29 Ocak 2011 Cumartesi

Evet, herkese ve herşeye karşı nötr'üm

Bir şey deniyorum.
Tamamen kendi içimde, sizin farketmeniz çok zor.
Bakalım başaracak mıyım ? ya aslında başarılacak bir şey de değil.
Bakalım sonunda neler olacak?
Başarmak falan rölatif kavramlar bunlar. Ya kendi oyunlarımın içinde mutlu olacağım, ya da başaramayıp sızlanacağım.
Mutlu olmak da olmadı burda.
Mutlu olmak da rölatif.

Zaten önemi yok mutlu olmanın, mutsuz olmanın. bunu anlatamıyorum insanlara. Sonunu bildiğim bir film var ortada, onun mutlu veya mutsuz, iyi veya kötü bir film olması hiç bir şeyi değiştirmiyor. Bu film biliyorum ki bitecek.
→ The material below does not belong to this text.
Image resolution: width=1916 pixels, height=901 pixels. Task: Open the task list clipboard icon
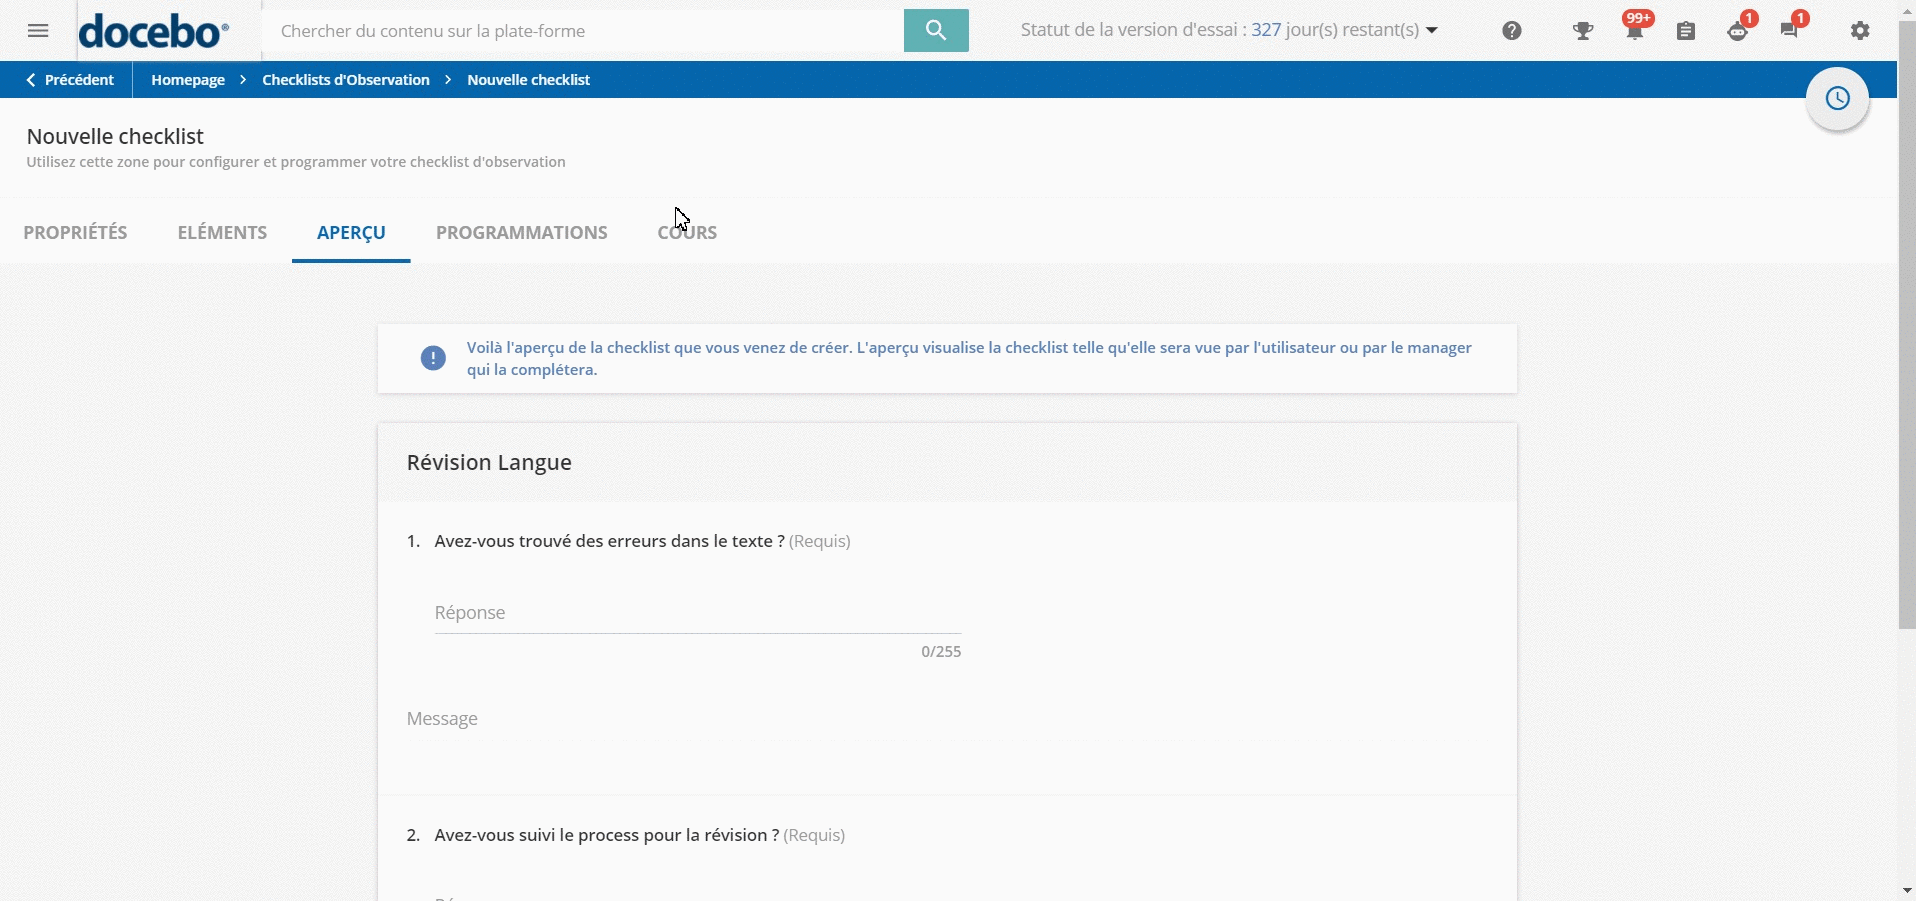tap(1686, 31)
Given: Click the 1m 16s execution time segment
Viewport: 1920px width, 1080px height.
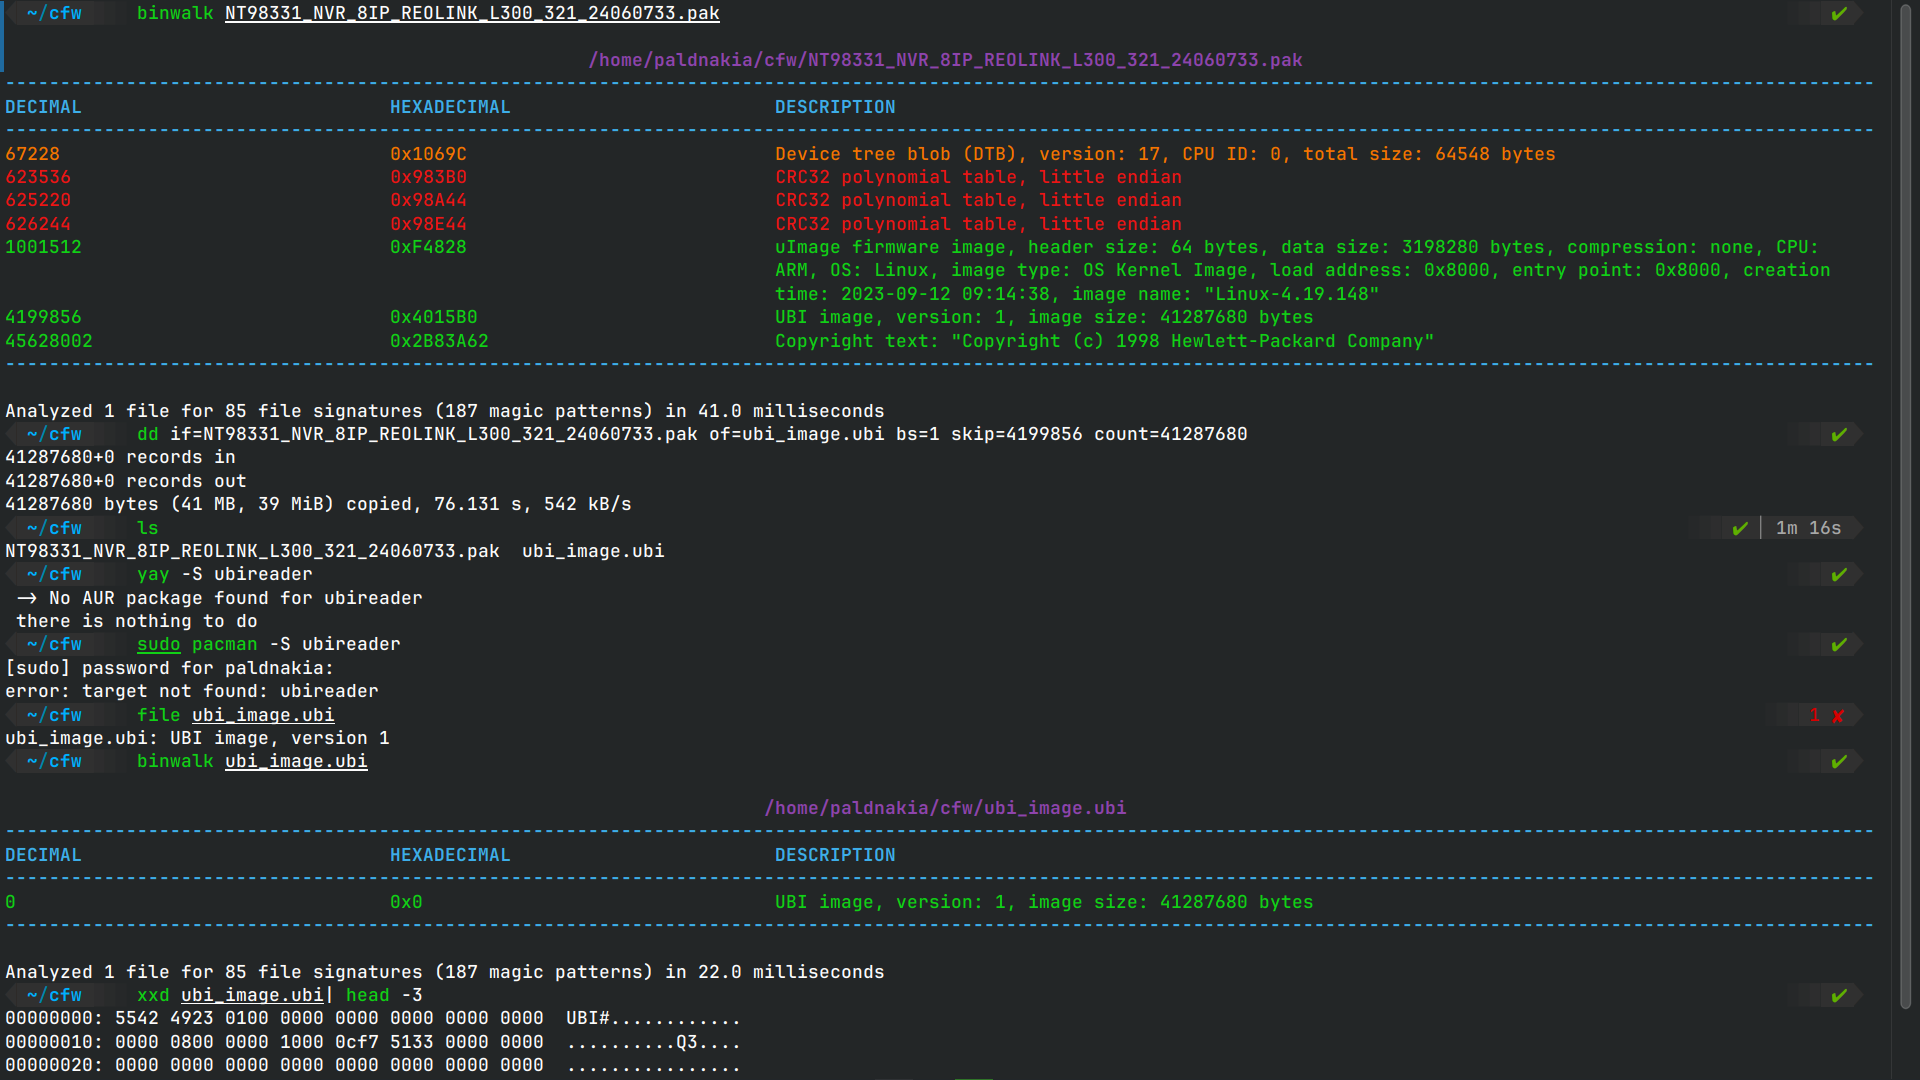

Ve sonu hep aynı. Gözün kapanıyor bir şekilde, muhtemelen çürüyorsun, garip bir kafa...

28 Ocak 2011 Cuma

Ben böyle güzelim falan filan



Evet, bu gece Bronx Pi'de Redd vardı.
Konserin özellikle duvara yaslanarak dinlediğim 2.kısmı hakkında söyleyeceğim çok hoş sözler var.
Bu adamlar gerçekten samimi. Veyahut ben neysem, yani ben bi insanda konuşulcak ne arıyorsam bunlarda var. Bi de ek olarak güzel şarkılar yapıyorlar, çalıyorlar...
Bu akşam Redd dinliycem dediğimde, "ne yani konserine gidiceğin bi grup mu o senin?" gibi garip tepkiler aldım. La dinlemiyosunuz bari, yorum yapmayın.
Ama açın dinleyin, mümkünse konserlerine gidin.
ben gibi antiromantik bi insana prensesli duygulu muygulu şarkı söylettirebiliyorlar, helal olsun onlara.
Bi de medyayla aralarının bozukluğundan, 24 yaşında kazzık kadar insanın nasıl eğleneceğine insanların burnunu sokmasından, tabiki de dünyanın içinde bulunduğu durumdan falan bahsetti Doğan(solist). Sosyal mesajlarını kısa tutup müziğe ağırlık verdiler...
Çok da iyi ettiler. Hadi kendinize iyi davranın. Son sözlerim, Redd'den gelsin.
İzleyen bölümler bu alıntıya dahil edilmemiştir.